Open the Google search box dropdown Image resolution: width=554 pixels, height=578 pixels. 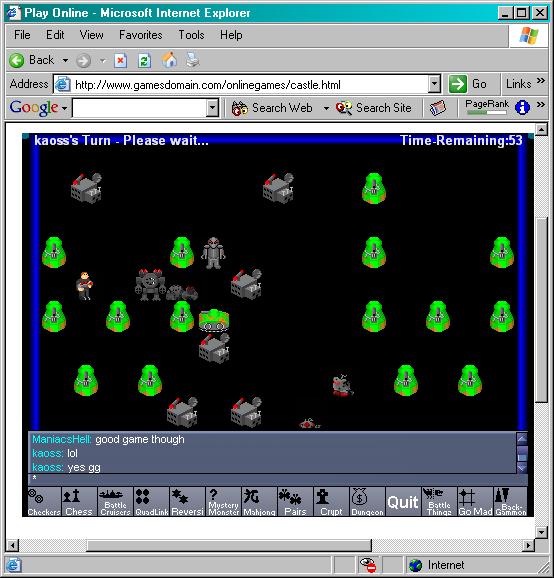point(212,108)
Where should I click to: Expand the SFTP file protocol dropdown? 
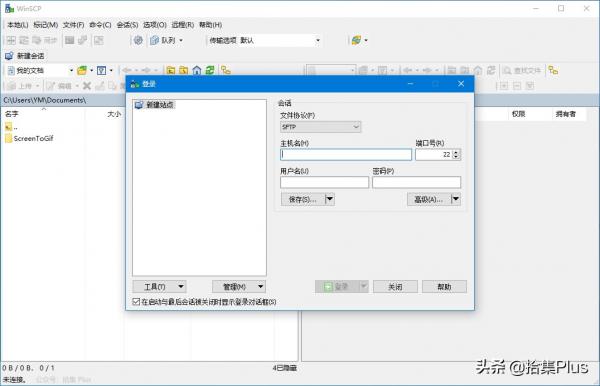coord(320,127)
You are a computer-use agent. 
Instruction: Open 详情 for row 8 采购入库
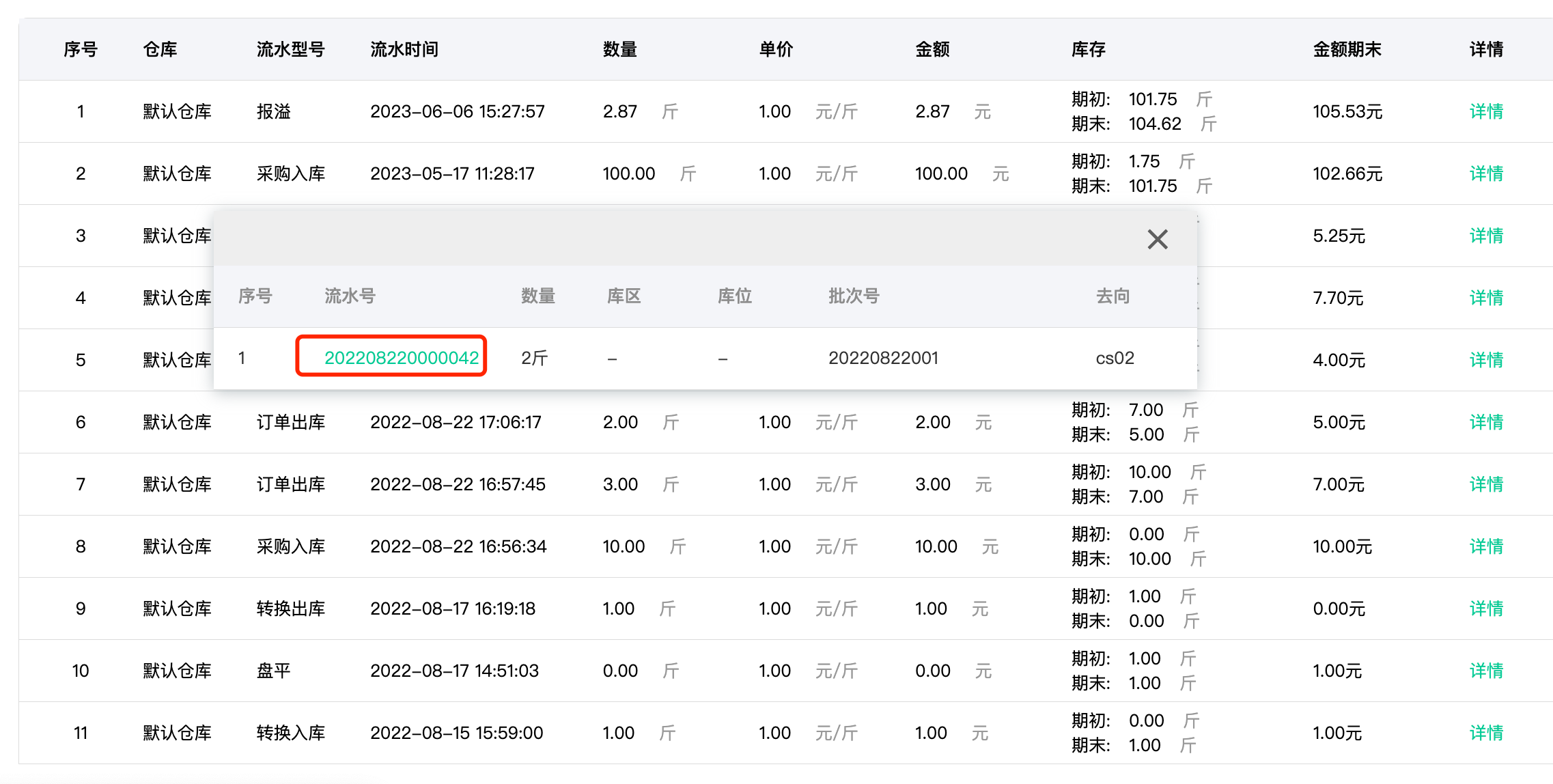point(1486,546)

• DIRECTION: Can you copy out, word for word, the records from the line with "Where should I" through the end of the records, leaving out the pictures?

• REPLY:
Where should I click to: Expand the SFTP file protocol dropdown? 
coord(320,127)
You are a computer-use agent. 
Instruction: Open 详情 for row 8 采购入库
point(1486,546)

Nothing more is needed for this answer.